### ФРАГМЕНТ ДОКУМЕНТА
* * * * * * *

4. Таким же неуместным является изображение будущего нового порядка Европы, из которого представители чужих народов могли бы получить впечатление, что германское руководство намеревается держать их в условиях длительного подчинения. Высказывания, что Германия основывает на Востоке колонии и занимается колониальной политикой, рассматривает страну и ее жителей как объект эксплуатации, совершенно ошибочны. Они лишь дали бы советской пропаганде повод к утверждению, что Германия ставит народы Востока на одну ступень с неграми. Это повлекло бы за собой только укрепление у населения и у советских войск воли к сопротивлению германскому вермахту и германскому рейху.

5. Такими же ложными являются утверждения о новых германских колониях или даже очень крупных колониях и захвате целых стран и сочинение теорий о том, что народы или земля якобы должны быть германизированы. Национал-социалистский принцип, что только земля может стать германизированной, и без того расценен враждебной стороной в том смысле, что колоссальное выселение народов провозглашено как план рейха.

Вражеской, в особенности советской, пропаганде нельзя давать никакой возможности для этого, так как здесь как следствие было бы укрепление у восточных народов воли к сопротивлению.

Тем более не может обсуждаться вопрос о высылке давно поселившихся людей.

* * * * * * *

### СТРОКИ НАБОРА ДАННЫХ
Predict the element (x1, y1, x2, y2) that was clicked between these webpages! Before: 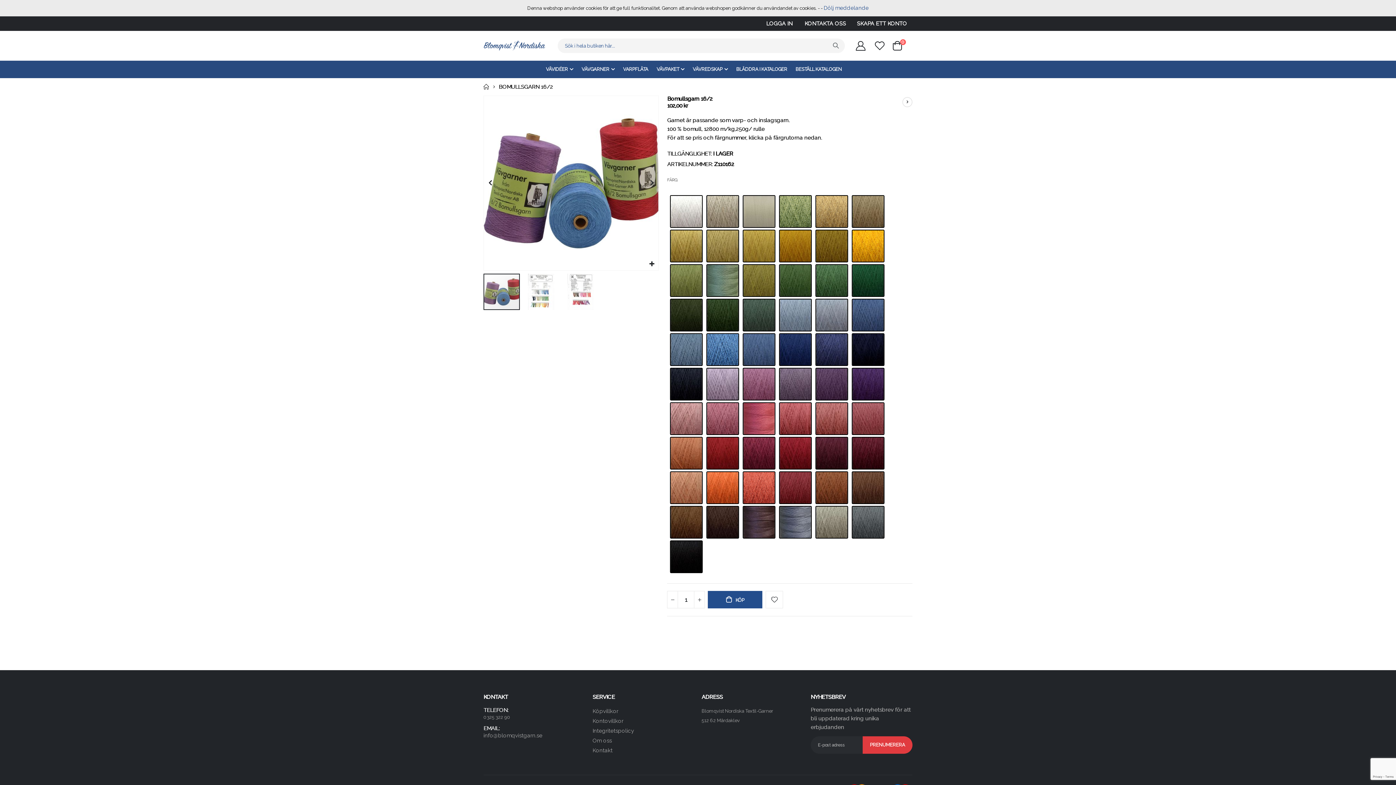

* * * * * * *

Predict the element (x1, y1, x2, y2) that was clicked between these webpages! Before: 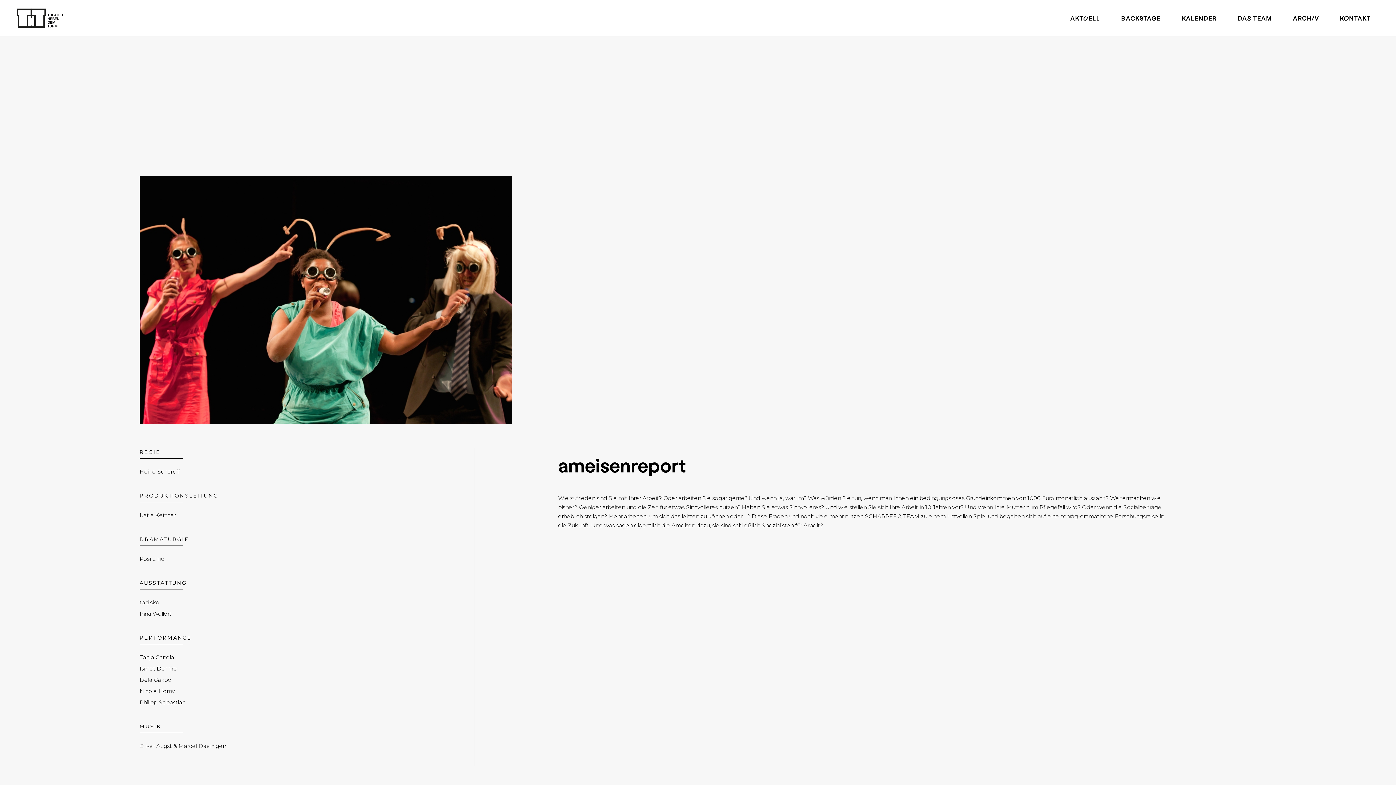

* * * * * * *

### ЗАДАНИЯ
a) Выведите дословно часть фрагмента документа от слов «Вражеской, в особенности» до слов «воли к сопротивлению.».
b) Подхватите фрагмент документа и продолжите его сразу после последнего предложения.
Этот материал взят из другого источника.

### ОТВЕТЫ К ЗАДАНИЯМ
a)
Вражеской, в особенности советской, пропаганде нельзя давать никакой возможности для этого, так как здесь как следствие было бы укрепление у восточных народов воли к сопротивлению.

b)
6. В противоположность этому при всякой представляющейся возможности необходимо подчеркивать волю к свободе, волю к борьбе против большевистского террористического режима как воодушевляющую народы, угнетенные Советами. Вместе с тем отмечать солдатскую доблесть русских, их рвение к работе. В доказательство необходимо ссылаться на использование национальных восточных частей в системе вермахта, как уже отмечала сводка Верховного командования, использование восточных рабочих в рейхе и на промышленных или сельскохозяйственных предприятиях их родины под германским руководством, где они делают свое дело для победы германского оружия.

7. Занятые восточные районы будут восстановлены под германским руководством при участии народов, живущих на Востоке. Вместе с богатствами германской земли и всей Европы это гарантирует свободу, изобилие продуктов, сырья и социальный подъем в будущем.

Итак, нужно отказываться от всего, что угрожает необходимому для победы сотрудничеству всех европейских народов, в особенности восточных.

Любой промах дал бы советской пропаганде возможность указать на свидетельство руководящих деятелей рейха, якобы задавшихся целью закабалить восточные народы, зато любая осторожность в выражениях поможет нам сохранить жизнь и одержать победу.

В согласии с руководителем партийной канцелярии я строжайше прошу принять во внимание все эти выводы из директив фюрера в общей сфере партийной работы, и главным образом пропаганды. Выступления, касающиеся восточных народов, соответствуют объявленным высшим органам власти рейха директивам рейхсминистра для занятых восточных районов об отношении всех ответственных сторон к проблеме восточной политики, особенно к вопросу обработки восточных народов.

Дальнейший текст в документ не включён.